BEGIN
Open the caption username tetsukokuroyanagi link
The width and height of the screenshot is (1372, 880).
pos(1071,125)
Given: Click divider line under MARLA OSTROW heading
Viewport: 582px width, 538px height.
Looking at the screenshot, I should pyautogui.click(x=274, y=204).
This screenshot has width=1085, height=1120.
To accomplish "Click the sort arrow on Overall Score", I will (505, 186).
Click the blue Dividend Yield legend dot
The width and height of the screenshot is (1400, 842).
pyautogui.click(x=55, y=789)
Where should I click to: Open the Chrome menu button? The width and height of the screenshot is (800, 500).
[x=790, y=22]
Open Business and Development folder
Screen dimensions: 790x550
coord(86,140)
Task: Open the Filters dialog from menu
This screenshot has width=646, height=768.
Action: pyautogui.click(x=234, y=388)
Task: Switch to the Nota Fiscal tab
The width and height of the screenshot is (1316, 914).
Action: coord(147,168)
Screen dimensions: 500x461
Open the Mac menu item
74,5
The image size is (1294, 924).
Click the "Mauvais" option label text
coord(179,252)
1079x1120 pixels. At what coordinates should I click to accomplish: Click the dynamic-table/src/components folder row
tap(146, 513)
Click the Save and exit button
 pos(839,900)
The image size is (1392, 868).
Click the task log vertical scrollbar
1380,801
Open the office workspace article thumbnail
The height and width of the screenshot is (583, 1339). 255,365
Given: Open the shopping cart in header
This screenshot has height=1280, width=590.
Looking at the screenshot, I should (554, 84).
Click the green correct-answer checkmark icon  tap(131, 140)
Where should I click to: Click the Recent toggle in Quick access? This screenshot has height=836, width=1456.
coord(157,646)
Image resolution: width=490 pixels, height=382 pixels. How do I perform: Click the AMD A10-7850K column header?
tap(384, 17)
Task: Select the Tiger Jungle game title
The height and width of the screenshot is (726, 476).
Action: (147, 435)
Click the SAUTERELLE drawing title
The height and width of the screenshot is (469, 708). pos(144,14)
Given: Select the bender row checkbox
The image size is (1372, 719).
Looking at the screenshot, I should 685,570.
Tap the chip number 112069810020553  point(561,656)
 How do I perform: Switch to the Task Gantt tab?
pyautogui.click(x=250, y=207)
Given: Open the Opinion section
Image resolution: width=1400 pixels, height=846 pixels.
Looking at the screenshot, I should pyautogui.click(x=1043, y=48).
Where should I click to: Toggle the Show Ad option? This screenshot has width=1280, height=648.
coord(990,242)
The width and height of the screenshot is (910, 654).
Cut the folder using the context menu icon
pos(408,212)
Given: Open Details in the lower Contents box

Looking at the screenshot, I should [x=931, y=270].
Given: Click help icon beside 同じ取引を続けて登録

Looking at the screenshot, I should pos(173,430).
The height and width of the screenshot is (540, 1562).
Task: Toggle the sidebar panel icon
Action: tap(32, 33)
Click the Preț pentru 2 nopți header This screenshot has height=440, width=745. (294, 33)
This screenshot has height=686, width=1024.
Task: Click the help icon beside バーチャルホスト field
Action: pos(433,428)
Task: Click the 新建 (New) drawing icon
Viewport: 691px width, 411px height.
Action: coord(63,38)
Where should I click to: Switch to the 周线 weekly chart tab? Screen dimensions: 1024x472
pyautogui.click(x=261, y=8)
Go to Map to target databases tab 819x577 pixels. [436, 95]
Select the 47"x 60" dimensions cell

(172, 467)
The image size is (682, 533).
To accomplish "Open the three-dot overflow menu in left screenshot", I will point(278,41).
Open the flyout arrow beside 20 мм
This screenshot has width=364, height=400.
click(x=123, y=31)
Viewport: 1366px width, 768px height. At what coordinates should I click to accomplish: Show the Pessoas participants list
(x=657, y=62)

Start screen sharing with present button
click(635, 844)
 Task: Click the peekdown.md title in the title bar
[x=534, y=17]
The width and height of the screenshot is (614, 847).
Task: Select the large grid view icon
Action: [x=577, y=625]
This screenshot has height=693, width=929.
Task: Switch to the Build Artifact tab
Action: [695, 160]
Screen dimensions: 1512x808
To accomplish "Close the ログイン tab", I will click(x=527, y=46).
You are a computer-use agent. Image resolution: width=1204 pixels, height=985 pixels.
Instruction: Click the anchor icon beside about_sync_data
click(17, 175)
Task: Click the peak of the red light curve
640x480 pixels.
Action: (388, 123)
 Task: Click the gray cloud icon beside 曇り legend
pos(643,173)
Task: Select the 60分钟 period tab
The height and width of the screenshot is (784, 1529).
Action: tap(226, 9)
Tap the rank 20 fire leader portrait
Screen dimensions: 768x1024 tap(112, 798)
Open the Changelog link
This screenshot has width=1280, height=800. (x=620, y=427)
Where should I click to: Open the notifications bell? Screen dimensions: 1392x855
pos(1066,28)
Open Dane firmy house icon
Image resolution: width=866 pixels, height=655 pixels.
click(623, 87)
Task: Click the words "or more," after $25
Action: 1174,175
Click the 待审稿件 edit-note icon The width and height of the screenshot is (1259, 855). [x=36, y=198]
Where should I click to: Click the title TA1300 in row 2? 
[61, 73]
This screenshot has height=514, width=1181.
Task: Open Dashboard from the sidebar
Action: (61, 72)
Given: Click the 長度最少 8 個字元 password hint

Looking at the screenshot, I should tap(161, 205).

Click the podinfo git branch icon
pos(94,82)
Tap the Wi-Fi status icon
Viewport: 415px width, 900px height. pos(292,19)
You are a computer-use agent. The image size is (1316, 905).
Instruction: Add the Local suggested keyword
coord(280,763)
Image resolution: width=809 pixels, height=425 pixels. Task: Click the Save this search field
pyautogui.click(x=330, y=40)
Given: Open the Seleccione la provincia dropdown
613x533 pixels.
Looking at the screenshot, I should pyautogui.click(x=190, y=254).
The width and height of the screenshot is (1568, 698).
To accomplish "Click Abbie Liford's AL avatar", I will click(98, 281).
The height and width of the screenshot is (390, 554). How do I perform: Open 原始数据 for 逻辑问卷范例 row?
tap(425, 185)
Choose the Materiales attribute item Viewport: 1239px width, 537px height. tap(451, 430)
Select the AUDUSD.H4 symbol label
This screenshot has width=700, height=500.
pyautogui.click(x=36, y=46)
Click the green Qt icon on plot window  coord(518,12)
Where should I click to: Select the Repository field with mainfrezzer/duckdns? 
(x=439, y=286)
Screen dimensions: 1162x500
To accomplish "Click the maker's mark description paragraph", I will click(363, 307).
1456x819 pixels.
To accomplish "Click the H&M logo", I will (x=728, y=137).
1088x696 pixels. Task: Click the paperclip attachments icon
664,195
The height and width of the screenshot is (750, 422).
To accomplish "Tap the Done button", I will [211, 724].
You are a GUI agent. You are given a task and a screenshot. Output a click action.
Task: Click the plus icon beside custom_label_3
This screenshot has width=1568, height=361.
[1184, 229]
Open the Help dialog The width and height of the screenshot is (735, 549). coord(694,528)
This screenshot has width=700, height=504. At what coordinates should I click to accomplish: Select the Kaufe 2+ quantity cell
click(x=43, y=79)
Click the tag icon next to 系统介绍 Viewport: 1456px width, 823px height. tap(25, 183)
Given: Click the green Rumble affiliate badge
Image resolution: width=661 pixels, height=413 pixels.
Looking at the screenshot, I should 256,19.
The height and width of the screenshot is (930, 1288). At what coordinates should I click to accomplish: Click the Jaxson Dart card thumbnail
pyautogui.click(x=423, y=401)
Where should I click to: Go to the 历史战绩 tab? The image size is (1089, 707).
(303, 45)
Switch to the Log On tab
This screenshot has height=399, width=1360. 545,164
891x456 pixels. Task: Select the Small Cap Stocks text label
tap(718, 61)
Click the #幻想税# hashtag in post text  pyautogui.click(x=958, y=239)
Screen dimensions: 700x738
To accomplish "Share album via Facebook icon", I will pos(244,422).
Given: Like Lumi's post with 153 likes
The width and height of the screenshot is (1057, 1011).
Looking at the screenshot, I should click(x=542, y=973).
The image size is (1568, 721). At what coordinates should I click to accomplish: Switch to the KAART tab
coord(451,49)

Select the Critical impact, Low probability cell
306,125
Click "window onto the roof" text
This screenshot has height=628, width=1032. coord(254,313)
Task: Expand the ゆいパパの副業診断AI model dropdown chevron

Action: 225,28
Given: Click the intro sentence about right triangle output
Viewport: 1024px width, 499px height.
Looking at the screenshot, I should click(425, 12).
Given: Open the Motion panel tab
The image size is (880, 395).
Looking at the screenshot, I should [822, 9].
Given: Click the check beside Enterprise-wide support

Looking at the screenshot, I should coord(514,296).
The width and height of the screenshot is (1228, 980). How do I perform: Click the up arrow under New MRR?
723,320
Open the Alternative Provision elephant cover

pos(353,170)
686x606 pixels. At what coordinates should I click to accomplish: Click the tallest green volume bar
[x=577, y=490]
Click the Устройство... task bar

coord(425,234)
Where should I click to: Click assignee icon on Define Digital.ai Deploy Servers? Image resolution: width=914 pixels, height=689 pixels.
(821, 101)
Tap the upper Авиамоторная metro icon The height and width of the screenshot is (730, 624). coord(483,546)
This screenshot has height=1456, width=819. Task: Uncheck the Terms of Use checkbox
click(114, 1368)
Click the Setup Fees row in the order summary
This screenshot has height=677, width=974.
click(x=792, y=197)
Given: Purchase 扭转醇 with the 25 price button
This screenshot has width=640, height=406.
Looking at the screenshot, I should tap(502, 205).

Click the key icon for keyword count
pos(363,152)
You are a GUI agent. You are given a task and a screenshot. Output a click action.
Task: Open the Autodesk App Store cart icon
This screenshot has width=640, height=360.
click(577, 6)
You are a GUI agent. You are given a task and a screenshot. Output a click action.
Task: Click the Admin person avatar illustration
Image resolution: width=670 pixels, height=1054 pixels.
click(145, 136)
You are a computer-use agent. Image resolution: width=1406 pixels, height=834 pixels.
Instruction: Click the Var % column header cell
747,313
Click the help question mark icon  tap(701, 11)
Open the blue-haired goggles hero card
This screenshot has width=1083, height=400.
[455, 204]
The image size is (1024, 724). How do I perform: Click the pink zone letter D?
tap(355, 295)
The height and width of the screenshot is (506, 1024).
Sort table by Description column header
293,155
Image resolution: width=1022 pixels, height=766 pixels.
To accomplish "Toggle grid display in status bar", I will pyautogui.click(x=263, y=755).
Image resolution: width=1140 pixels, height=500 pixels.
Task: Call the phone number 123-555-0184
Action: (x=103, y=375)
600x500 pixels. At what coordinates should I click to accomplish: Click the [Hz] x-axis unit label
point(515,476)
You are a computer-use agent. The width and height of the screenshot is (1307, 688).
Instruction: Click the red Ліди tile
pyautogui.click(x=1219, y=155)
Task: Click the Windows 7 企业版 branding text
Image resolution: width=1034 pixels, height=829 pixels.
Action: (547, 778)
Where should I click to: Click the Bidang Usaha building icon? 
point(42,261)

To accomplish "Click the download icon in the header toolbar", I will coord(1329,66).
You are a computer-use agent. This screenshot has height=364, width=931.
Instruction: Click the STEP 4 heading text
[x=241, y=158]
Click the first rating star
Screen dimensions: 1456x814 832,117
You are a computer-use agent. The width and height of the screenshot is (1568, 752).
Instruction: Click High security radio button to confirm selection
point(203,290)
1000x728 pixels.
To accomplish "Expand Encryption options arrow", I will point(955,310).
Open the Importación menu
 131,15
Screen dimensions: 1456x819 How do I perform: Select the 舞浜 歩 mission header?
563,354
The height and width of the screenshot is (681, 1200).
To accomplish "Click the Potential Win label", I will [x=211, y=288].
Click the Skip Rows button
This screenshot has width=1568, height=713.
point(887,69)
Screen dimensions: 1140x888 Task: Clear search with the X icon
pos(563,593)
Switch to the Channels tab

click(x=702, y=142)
END
**YOUR GOAL**.
Only the lines above from the line containing "The width and height of the screenshot is (910, 654)." through the line containing "Screen dimensions: 1512x808" should be retyped, exactly and with both ends included.

**REPLY TO THE EXERCISE**.
The width and height of the screenshot is (910, 654).
Cut the folder using the context menu icon
pos(408,212)
Given: Open Details in the lower Contents box

Looking at the screenshot, I should [x=931, y=270].
Given: Click help icon beside 同じ取引を続けて登録

Looking at the screenshot, I should pos(173,430).
The height and width of the screenshot is (540, 1562).
Task: Toggle the sidebar panel icon
Action: tap(32, 33)
Click the Preț pentru 2 nopți header This screenshot has height=440, width=745. (294, 33)
This screenshot has height=686, width=1024.
Task: Click the help icon beside バーチャルホスト field
Action: pos(433,428)
Task: Click the 新建 (New) drawing icon
Viewport: 691px width, 411px height.
Action: coord(63,38)
Where should I click to: Switch to the 周线 weekly chart tab? Screen dimensions: 1024x472
pyautogui.click(x=261, y=8)
Go to Map to target databases tab 819x577 pixels. [436, 95]
Select the 47"x 60" dimensions cell

(172, 467)
The image size is (682, 533).
To accomplish "Open the three-dot overflow menu in left screenshot", I will point(278,41).
Open the flyout arrow beside 20 мм
This screenshot has width=364, height=400.
click(x=123, y=31)
Viewport: 1366px width, 768px height. At what coordinates should I click to accomplish: Show the Pessoas participants list
(x=657, y=62)

Start screen sharing with present button
click(635, 844)
 Task: Click the peekdown.md title in the title bar
[x=534, y=17]
The width and height of the screenshot is (614, 847).
Task: Select the large grid view icon
Action: [x=577, y=625]
This screenshot has height=693, width=929.
Task: Switch to the Build Artifact tab
Action: [695, 160]
Screen dimensions: 1512x808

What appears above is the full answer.